For more tungsten electrode typesinformation, please contact us. We will provide professional answers.

1. Binary fluxes were mainly applied in the early trails of SAW primarily focused on the flux capability to perform the submerging function with high currents and facilitate high deposition rates. Despite of several limitations, the binary fluxes promote the development of welding thermodynamics, especially in terms of the transfer of Si and Mn mechanisms at slag-metal interface.
2. Ternary fluxes were developed based on binary fluxes benefiting from deeper understandings of the thermodynamics. Within this stages, various types of fluxes, such as manganese-silicate fluxes, calcium-silicate fluxes, and alumina-basic fluxes have been developed to fulfill different SAW conditions. With the development of welding metallurgy and growing demand in the arctic regions for large welded structures, investigators began trying the development of multicomponent fluxes.

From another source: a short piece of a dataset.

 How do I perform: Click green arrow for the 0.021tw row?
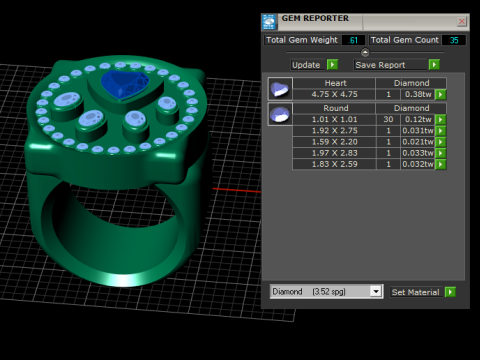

3. The Calphad technology and progressive thermodynamic databases facilitate the flux design process and strengthen the understanding of SAW process. By using Calphad technology, gas-slag-metal equilibrium model has been developed, which processes stronger universality than the traditional BI slag-metal equilibrium models.
4. Then Viscosity module, Phase Diagram module, and Equilib module is able to aid in the flux design so that some random experiments regarding flux design can be replace, thereby saving human and material resources.